__Records for this task__
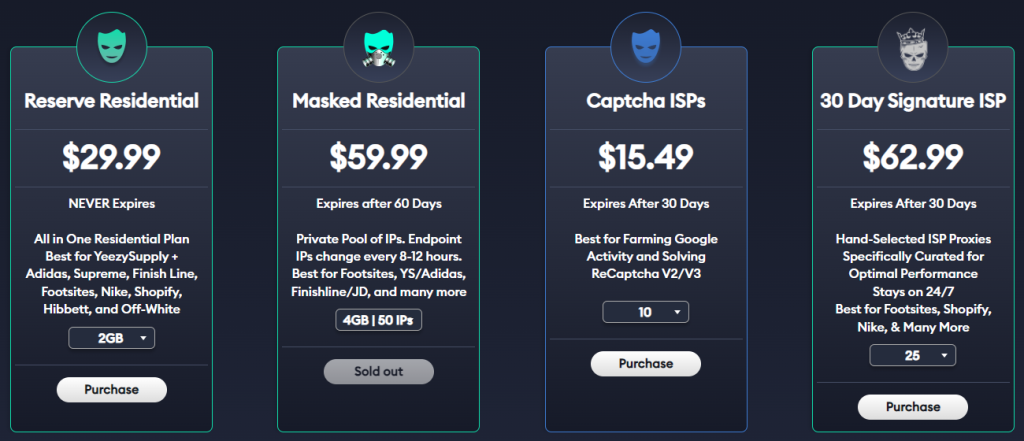Open the 2GB data amount dropdown

112,339
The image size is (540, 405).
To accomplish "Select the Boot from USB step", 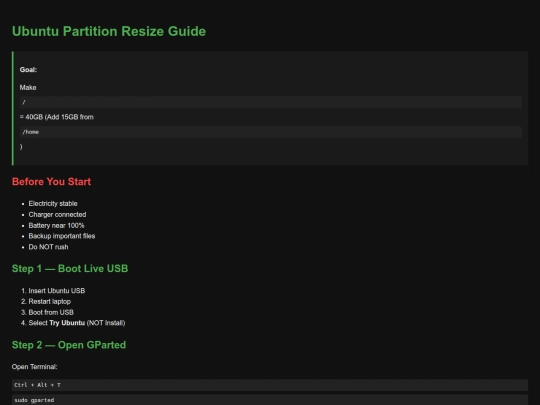I will coord(51,312).
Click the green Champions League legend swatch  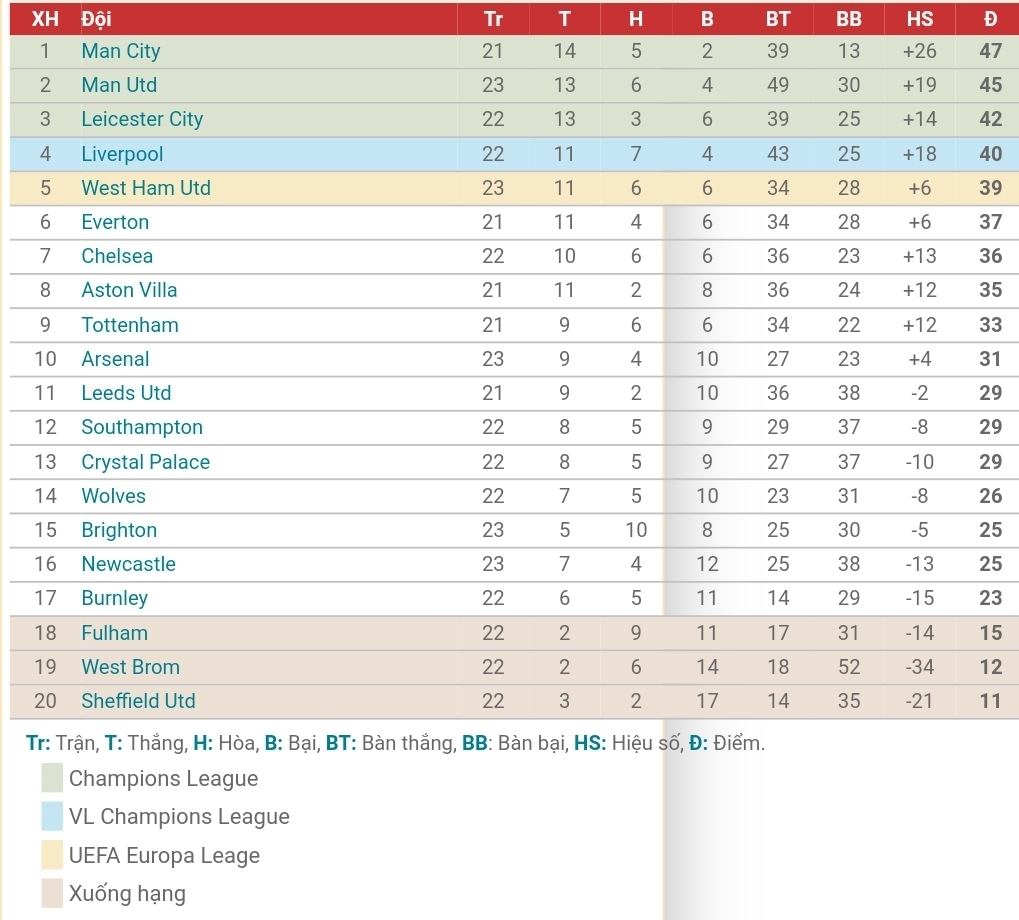click(52, 778)
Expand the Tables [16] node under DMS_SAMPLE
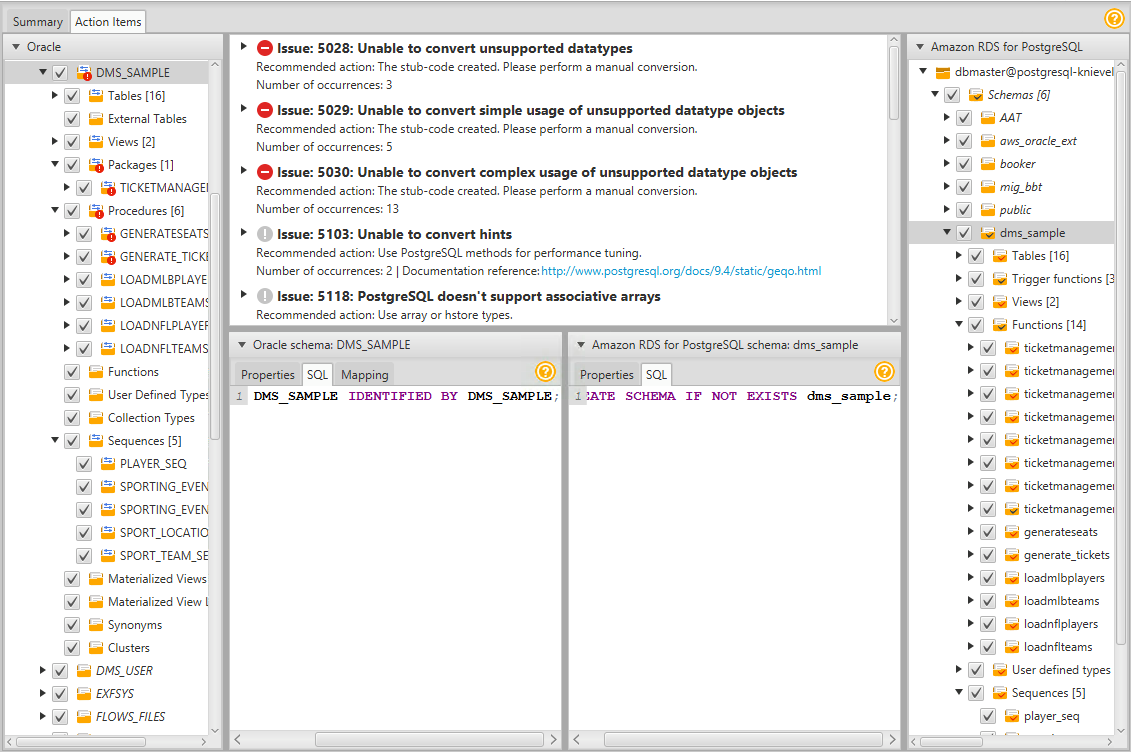Screen dimensions: 1131x752 (x=55, y=95)
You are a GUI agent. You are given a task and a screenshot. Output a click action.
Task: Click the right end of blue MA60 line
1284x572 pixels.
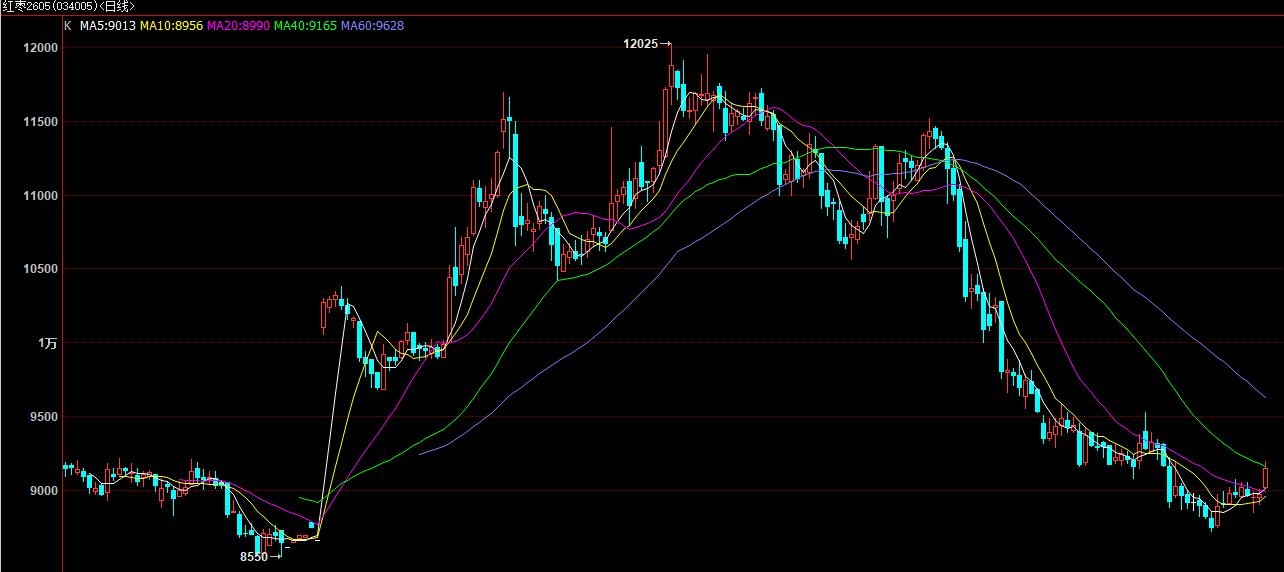click(x=1264, y=396)
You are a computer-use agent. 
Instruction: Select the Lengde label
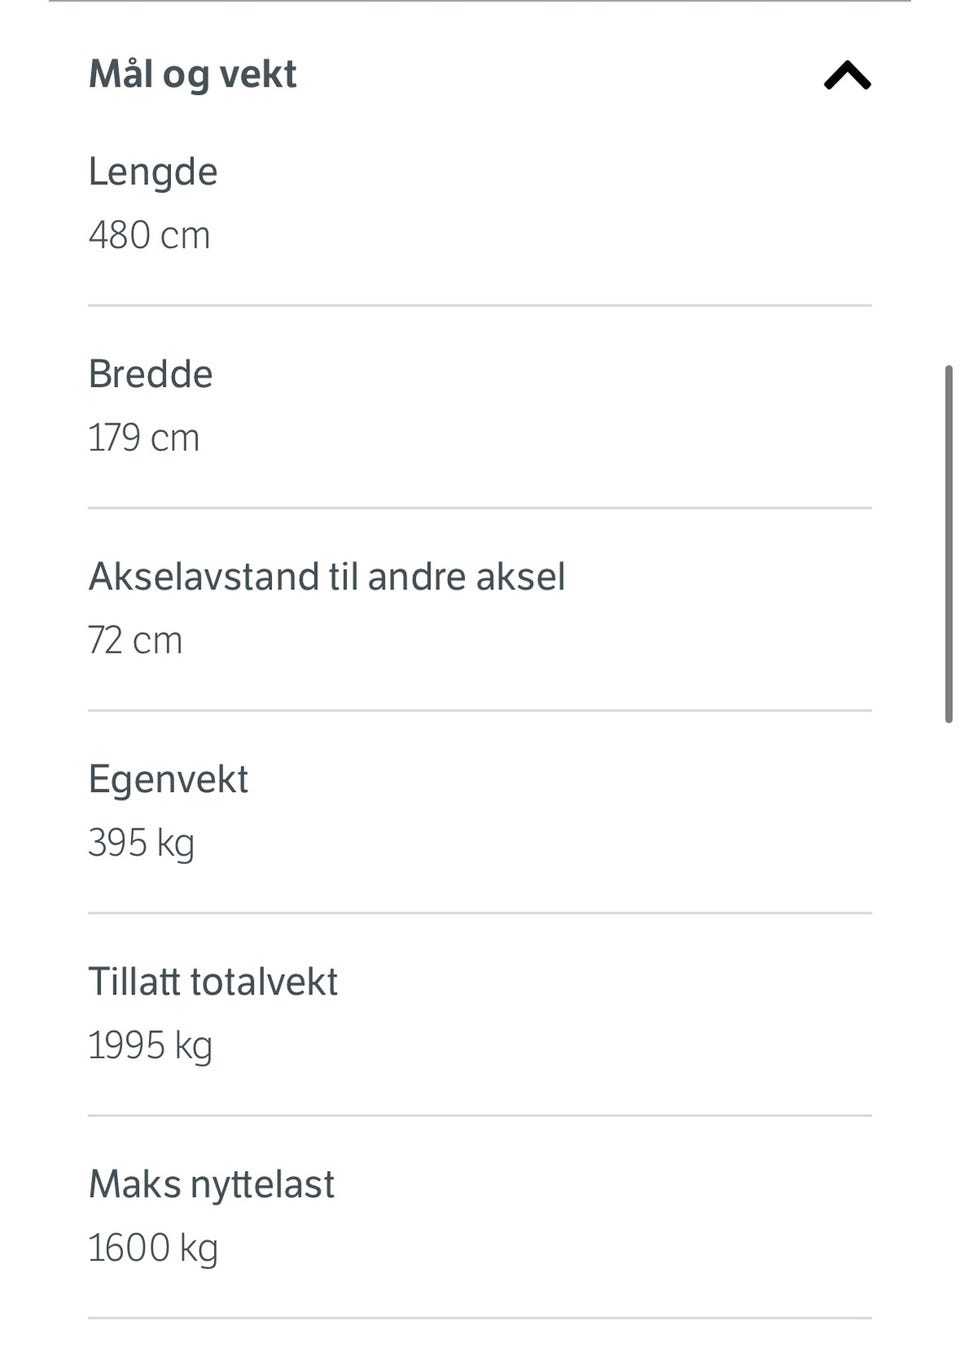coord(153,173)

__Exercise instructions__
Set down only the lines from the one with "You are a computer-use agent." through the end of the entries, exactly as they appear, leaving out each picture.

__Result of the task__
You are a computer-use agent. 
Instruction: Select the Lengde label
coord(153,173)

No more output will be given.